For me, this is no surprise — as I’ve said several times (see, e.g., here and here), I don’t think they’re serious. But I want to make a point about how strange this praise of Boehner & Co. is. A mere four months ago, the big controversy in conservative and Republican circles was whether the GOP had reneged on their vaunted pledge to cut $100B in spending in the current fiscal year because they had seemingly come down to $61B. As I noted at the time, there was no question that, if you looked at the fine print of the pledge, the commitment was $61B — but that if you looked at reality, both $61B and $100B were laughably unserious. No matter. Folks around here pooh-poohed my criticism and insisted that a $61B pledge was a sober first step, showing real fortitude about getting our fiscal house in order.

So now they’ve stopped short, significantly short, of that purportedly serious step, and the reaction is, “We won!” You’ve got to be kidding me. The only thing Boehner won is future assurance that GOP leadership can safely promise the moon but then settle for crumbs because their rah-rah corner will spin any paltry accomplishment, no matter how empty it shows the promise to have been, as a tremendous victory.

While emotionally it’s tempting to side with McCarthy here, this is a largely existential fight (as I’m sure he’d agree) for the future of the country. And you can’t win such a fight without capturing the middle – meaning independents. Independents, who generally suck on politics, simply were not on board with shutting down the government over last year’s budget. They are, as it happens, on board with doing it over raising the debt limit – a Fox News poll out this weekend says that 62 percent of the country overall and 62 percent of independents (along with 79 percent of Republicans and 46 percent of Democrats) would rather shut the government down than raise the debt limit.

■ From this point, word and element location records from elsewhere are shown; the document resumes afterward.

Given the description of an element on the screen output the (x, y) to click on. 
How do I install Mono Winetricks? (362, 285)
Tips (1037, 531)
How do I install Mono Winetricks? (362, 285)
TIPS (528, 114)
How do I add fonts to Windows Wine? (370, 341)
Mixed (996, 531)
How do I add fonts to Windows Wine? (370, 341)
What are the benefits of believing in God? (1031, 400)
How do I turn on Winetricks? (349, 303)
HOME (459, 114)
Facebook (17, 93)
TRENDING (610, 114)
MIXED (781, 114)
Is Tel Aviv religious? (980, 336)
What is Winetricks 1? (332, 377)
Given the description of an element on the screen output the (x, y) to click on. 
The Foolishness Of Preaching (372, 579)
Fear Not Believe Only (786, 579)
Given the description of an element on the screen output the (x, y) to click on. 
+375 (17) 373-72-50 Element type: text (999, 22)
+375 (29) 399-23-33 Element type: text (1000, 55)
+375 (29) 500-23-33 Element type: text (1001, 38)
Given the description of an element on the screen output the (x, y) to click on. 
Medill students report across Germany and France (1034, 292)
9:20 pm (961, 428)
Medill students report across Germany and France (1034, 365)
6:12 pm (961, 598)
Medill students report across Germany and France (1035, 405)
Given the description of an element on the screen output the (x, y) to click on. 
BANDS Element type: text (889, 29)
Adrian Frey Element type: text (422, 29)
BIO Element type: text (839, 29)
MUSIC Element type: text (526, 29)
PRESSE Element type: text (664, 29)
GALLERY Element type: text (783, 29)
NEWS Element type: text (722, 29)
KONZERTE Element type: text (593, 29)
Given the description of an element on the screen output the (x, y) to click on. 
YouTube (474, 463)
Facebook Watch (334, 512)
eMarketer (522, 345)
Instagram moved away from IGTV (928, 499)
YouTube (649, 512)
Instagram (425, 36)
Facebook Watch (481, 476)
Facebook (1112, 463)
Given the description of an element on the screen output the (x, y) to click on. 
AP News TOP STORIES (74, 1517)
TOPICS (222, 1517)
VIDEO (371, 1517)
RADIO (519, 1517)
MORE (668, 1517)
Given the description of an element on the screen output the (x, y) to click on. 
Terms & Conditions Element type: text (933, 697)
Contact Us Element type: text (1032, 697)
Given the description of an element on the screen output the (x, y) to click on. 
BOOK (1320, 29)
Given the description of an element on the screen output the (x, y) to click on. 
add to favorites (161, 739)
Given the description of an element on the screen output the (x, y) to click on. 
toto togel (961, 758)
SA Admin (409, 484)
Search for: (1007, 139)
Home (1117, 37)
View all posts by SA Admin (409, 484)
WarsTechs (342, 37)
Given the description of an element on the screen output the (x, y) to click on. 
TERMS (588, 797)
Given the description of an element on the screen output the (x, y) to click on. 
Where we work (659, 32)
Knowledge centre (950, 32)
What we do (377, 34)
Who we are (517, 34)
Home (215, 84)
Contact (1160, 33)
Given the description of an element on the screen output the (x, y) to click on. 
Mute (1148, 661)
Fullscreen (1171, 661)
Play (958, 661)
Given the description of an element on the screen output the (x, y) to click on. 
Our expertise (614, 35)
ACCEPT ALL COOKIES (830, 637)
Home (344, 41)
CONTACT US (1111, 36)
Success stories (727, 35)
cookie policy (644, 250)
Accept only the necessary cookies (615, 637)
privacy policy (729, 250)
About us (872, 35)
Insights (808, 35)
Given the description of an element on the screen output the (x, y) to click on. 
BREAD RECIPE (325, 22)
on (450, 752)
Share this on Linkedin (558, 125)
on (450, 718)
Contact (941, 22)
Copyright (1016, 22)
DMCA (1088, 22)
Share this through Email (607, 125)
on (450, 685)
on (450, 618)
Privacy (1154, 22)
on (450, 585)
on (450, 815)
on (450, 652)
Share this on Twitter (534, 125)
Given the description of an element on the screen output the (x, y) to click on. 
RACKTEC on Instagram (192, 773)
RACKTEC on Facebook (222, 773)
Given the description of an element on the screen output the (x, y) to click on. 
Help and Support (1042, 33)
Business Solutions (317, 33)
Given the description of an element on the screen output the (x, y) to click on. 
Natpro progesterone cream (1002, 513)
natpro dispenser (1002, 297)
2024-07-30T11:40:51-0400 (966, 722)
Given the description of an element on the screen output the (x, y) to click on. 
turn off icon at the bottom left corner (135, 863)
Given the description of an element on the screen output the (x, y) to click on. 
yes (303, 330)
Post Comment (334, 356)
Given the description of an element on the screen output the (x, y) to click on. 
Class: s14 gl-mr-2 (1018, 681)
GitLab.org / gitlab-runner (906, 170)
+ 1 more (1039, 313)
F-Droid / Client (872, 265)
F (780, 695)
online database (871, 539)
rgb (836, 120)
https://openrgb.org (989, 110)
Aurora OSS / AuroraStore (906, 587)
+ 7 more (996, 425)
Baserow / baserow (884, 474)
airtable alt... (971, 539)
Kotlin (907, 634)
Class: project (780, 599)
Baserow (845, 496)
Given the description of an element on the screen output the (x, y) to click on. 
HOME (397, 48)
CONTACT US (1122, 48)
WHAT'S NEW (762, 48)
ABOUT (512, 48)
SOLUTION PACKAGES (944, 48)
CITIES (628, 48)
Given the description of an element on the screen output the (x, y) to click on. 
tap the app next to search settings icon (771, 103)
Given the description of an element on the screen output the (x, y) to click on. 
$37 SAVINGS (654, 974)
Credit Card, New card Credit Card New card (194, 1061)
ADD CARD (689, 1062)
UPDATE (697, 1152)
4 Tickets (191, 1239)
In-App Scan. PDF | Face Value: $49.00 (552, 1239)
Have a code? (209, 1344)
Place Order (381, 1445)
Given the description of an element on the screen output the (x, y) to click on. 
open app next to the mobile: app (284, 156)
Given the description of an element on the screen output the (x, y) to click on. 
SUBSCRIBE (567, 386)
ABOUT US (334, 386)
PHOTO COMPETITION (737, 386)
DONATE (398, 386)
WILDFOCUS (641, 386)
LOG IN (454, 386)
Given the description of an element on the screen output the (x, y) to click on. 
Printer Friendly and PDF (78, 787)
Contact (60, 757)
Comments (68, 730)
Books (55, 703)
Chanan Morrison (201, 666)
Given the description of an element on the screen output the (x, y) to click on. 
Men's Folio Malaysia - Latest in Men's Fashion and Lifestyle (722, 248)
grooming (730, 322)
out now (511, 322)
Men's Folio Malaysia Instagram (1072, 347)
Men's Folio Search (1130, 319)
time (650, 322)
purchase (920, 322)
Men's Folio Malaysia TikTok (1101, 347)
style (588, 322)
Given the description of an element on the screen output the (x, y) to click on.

You win when you have the center with you. It’s unclear whether Boehner had it this time, so the smart play was to get what he could get and move on to the next fight. Which is exactly what he did. But it looks like in six weeks he will have the center firmly in his camp, along with the momentum and positive buzz he got from this negotiation, and he will be in a position to command a lot better deal along with some more substantial cuts.

Which is a promising picture, even if you spend most of your time stroking out over the viciousness of the fight just to get a measly $40 billion in cuts. Contrast that with what could have happened – namely, a protracted government shutdown, an avalanche of bad media that quickly wears down the public (and specifically the sucktastic independents who can’t be counted on for more than passing support) and a constant stream of demagoguery from the Schumers, Wieners, Sheila Jackson Lees and Debbie Wasserman Schultzes about how the Republicans are hell-bent on killing women, children and old people. Of course it’s bullshit; it works. If it didn’t it wouldn’t be among the last tricks in their bag along with raaaacism and class warfare.

I don’t know that the GOP wins that shutdown with much more than the $40 billion they got. And I really don’t know that they win the shutdown politically at all. I’m as happy with a shutdown as the next guy and I’m not afraid of one. But there isn’t much point in a Pyrrhic victory, either, and if we’re going to have to go into a shutdown I want to do it with maximum leverage.

Think of the budget/debt situation as the last two minutes of a football game, and the country is on offense with about 90 yards to go but down five points. A touchdown wins it; anything else won’t. The Democrats ought to be on our side, but as it happens they’re the defense. Now – do you throw a bomb into the teeth of a prevent defense, or do you work the ball down the field, getting first down after first down until finally you’re in the end zone? Playing for a shutdown is throwing a bomb. Boehner got a couple of short passes (the two-week CR’s) and then on 3rd and 3 or so he got the first down last night. Sure, we’re probably still 75 yards away, but at least we’ve got the ball.